» **Task to complete**
Scan the records for "Instagram" and copy each line that contains it.

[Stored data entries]
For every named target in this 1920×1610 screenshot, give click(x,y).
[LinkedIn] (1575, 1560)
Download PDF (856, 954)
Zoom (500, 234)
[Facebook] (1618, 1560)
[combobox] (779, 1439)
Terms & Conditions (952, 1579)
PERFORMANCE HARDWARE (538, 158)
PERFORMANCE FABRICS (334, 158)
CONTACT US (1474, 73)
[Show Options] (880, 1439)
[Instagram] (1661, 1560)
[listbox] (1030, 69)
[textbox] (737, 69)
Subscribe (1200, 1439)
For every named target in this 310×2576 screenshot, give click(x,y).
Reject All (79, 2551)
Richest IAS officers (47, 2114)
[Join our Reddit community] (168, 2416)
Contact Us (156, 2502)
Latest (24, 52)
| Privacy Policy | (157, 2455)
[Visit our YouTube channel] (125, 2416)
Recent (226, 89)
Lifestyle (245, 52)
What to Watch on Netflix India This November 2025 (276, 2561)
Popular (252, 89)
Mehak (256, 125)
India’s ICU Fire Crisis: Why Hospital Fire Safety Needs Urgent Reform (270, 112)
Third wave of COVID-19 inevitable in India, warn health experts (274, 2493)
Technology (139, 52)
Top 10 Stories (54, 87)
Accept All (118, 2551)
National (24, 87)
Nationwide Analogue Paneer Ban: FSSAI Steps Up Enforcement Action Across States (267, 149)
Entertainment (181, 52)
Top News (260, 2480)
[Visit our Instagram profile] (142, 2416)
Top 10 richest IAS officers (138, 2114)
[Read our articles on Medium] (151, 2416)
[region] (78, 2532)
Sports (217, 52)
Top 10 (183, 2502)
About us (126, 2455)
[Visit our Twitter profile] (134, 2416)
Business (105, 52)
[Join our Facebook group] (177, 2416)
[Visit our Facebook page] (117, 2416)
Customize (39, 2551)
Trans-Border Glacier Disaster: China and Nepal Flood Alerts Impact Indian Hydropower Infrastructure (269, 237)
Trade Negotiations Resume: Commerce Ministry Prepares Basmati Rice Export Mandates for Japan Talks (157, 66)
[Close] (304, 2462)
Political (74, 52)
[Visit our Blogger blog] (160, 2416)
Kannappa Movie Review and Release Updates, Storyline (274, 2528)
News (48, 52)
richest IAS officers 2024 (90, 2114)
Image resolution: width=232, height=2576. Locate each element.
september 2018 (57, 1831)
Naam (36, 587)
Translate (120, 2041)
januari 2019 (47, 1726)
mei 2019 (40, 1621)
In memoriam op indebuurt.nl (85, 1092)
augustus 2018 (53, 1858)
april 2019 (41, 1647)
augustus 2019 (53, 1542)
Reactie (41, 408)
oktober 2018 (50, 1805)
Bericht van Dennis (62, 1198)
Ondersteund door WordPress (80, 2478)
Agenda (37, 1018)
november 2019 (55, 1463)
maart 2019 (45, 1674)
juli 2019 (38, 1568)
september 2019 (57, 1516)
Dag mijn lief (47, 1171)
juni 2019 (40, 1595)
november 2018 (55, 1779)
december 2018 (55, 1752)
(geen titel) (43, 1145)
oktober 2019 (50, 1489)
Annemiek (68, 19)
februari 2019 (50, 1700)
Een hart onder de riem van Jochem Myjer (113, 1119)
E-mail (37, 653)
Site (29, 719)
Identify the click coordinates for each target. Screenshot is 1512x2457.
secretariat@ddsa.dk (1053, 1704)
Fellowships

» **Answer section**
[Instagram] (1661, 1560)
[Visit our Instagram profile] (142, 2416)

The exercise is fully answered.